I was thinking of a painting I imagined myself this morning.
A water colour of a woman in a white bonnet on a hilltop with her back to the viewer. There are rolling hills all around dotted by white and yellow grass flowers as far as the eye can see. It’s springtime. There is no noise except that of the passing breeze. She is drinking in the surroundings alone, at peace.
Then I imagined another painting. A man in a dark room at a solid, brown, wooden table sitting by candlelight at work. Everything beyond that circle of light is dark, undefinable, unfathomable. Quiet. Night. Perhaps someone else is reading or writing a letter in another corner beyond the scope of the painting. Only his heavy breathing is audible. This man is secluded completely.
I see a third painting. Two people sitting in a sparsely furnished room engaged in deep discussion. They are looking intently at each other. You are aware that that is how they have been in conversation for the last half hour even though this painting has only captured a moment in their interaction. A tiny fraction of their concentration.

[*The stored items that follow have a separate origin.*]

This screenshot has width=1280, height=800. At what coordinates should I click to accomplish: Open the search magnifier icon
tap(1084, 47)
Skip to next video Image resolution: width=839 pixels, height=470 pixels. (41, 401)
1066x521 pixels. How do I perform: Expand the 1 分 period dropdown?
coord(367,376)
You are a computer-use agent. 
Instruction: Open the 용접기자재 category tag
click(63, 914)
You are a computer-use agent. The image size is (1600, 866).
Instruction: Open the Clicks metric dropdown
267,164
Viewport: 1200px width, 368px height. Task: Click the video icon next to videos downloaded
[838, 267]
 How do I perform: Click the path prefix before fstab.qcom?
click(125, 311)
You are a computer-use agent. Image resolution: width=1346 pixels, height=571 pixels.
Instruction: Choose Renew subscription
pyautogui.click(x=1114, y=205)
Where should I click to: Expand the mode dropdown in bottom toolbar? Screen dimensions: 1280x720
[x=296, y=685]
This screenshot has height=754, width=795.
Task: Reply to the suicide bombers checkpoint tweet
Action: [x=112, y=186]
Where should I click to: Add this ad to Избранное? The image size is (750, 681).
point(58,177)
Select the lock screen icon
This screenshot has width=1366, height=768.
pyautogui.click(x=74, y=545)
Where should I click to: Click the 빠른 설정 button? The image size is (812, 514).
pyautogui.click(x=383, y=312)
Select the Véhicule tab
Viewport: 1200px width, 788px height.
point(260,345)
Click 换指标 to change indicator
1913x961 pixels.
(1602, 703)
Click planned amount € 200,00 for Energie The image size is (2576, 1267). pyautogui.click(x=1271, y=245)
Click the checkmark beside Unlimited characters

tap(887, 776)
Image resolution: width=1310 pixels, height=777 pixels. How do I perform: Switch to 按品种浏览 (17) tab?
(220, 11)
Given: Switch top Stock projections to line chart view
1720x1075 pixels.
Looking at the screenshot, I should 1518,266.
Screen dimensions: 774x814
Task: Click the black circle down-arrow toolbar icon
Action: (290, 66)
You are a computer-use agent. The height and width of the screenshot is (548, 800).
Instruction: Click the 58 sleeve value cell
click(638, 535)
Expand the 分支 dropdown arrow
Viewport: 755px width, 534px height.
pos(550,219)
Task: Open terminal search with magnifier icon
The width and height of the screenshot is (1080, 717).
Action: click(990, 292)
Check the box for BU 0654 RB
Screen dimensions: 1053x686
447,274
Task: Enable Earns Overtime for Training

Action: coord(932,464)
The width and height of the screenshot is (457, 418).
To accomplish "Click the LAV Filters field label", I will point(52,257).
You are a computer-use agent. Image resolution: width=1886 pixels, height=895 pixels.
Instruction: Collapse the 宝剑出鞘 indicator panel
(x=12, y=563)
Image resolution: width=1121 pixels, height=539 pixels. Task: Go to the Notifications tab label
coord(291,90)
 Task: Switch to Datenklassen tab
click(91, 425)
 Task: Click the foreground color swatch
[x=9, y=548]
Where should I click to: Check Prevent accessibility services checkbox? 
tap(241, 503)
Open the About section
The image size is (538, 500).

As a viewer, I feel like an intruder. I mustn’t be here watching them.
Then I think of a real-life scenario. What would it have been like if they were real people in my own place and time?
The hilltop of the first imagined painting is still there but a loud beep penetrates the thoughts of the woman in the white bonnet. A text has arrived that says “R U @ d top yet?” She is, after all, seventeen.
Or perhaps her eye keeps drifting to the phone in the expectation of a text which hasn’t arrived yet. “Your bill is paid in full with no outstanding balance.” Maybe the woman is thirty five. Who knows?
The man in the second painting in the lighted circle is sitting in the glow of a table lamp, not a candle. Outside the circle it’s still dark but the walls are being illuminated by flashing blue and white lights that are moving continuously which gives the whole picture a surreal feel. He has fixed a TV on the wall himself. He is obliged to keep running this TV at night lest he miss out on a news item. Or worse still, lest he feel alone.
It is the same with the two people in discussion in the third painting in the sparsely furnished room. They are still rather proud that they don’t own much furniture. But they have gadgets with real or virtual keyboards on the table that demand their attention from time to time. I am no longer the only intruder here.
Why has being alone become more difficult than ever before? Even when there is no one around, even when we are completely alone, on a hilltop or in a cave or in a room, we are desperate to record the moment to show others who are not here. Take millions of pictures, tweet the moment, record our location or update our status. Why are we never just alone, in seclusion or in isolation just being there without feeling compelled to create a narrative of the moment? To record, to objectify, to display?
We have to be the hero of our secluded state and for that we need other people who will read, view and somehow pass on what we have captured via likes and sharings and recommendations. We want to become the recorders of beauty, the conquerors of time, the hoarders of information and the best authority on the passing second in the temporal history of mankind.
And in that blip of a temporal history as compared to the life of the universe, it is no longer possible to be completely alone, to feel what is around us just for the sake of feeling it without a compulsion of a purpose.
To lose the past, to forget places, to bask in blissful oblivion of names, faces events–that is a luxury we don’t have anymore. There is no drifting apart of lives, no losing touch with relatives, no remembering a face but forgetting a name. There is a record of everything. We are now cursed with our crowded memories forever thanks to our social networks. Where is the chance to get lonely?
Despite living in such crowded spaces now, we have come to dread loneliness. To fear it almost. Being with people has penetrated the deepest recesses of our beings in a new way.
So company has to be cultivated very carefully–play dates for children have to be planned with precision, romantic dates have to be fixed like clockwork only on weekends. Preparations have to be done. Meetups found on the ‘net based on common activities necessitate developing an interesting hobby, social networking regulated by complex algorithms necessitate being constantly on guard to appease the shifting terrain of the logical gods.
We are not only getting rid of loneliness this way but becoming the vehicles of exorcizing other people’s solitude (which we think is loneliness) as well by making them visible through liking, recommending, sharing or just by being connected to them. Even when we loudly proclaim, in our status updates that we are spending “me time,” “alone time,” or “quality time” (as though naming will give us some power over our lives) we are not alone. We are talking about ourselves incessantly, albeit to no one in particular, posting pictures, tweeting and updating our status hoping someone notices and comments back from the void.
But perhaps there are new ways of being alone in this crowd, ways a bit more nuanced and inventive than merely switching off our gadgets or losing them for a day?
Perhaps new generations will discover new ways of being alone is such a noisy world. After all, our seclusion survived the telephone, why not the internet?